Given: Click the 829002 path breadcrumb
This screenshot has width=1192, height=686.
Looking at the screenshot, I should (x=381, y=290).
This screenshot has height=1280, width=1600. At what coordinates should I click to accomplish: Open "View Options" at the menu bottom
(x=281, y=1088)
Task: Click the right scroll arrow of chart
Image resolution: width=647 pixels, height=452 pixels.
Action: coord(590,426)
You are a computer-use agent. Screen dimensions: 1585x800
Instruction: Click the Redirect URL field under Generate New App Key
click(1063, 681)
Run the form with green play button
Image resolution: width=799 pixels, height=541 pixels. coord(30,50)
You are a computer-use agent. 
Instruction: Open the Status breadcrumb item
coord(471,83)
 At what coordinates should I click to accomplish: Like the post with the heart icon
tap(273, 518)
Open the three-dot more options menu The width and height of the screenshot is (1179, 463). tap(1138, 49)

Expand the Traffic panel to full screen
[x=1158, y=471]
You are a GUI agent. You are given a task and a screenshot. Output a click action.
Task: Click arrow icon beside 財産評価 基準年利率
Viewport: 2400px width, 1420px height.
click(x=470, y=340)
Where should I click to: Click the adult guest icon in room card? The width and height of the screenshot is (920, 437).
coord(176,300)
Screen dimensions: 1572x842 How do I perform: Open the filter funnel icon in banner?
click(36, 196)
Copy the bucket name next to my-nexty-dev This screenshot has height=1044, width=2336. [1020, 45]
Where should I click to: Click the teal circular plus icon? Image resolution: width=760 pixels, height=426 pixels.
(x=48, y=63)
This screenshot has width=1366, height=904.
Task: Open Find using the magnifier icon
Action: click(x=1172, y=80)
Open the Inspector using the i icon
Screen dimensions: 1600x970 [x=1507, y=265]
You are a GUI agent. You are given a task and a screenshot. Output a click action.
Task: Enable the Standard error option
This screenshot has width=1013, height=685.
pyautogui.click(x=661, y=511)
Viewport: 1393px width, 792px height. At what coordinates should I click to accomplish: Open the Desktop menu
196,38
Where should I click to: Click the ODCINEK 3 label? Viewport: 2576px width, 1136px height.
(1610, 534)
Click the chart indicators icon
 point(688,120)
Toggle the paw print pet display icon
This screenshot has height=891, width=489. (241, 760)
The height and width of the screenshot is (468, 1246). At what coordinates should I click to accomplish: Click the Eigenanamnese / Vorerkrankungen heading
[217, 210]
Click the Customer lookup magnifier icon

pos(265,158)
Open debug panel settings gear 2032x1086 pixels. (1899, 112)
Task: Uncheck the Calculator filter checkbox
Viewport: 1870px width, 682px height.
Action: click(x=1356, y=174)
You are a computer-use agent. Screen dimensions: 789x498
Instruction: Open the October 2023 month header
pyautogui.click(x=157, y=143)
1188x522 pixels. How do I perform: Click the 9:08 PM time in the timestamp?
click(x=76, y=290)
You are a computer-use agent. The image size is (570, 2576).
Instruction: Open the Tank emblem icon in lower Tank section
◆ ◆ ◆ ◆ ◆
● INSTRUCTIONS TO FOLLOW
Please rewrite the stretch of the listing from the line containing "You are a computer-use agent. Screen dimensions: 1585x800" through the line containing "[x=1158, y=471]" as a JSON list of strings, one string per line, leaving out blank lines.

● RESPONSE
[
  "You are a computer-use agent. Screen dimensions: 1585x800",
  "Instruction: Click the Redirect URL field under Generate New App Key",
  "click(1063, 681)",
  "Run the form with green play button",
  "Image resolution: width=799 pixels, height=541 pixels. coord(30,50)",
  "You are a computer-use agent. ",
  "Instruction: Open the Status breadcrumb item",
  "coord(471,83)",
  " At what coordinates should I click to accomplish: Like the post with the heart icon",
  "tap(273, 518)",
  "Open the three-dot more options menu The width and height of the screenshot is (1179, 463). tap(1138, 49)",
  "Expand the Traffic panel to full screen",
  "[x=1158, y=471]"
]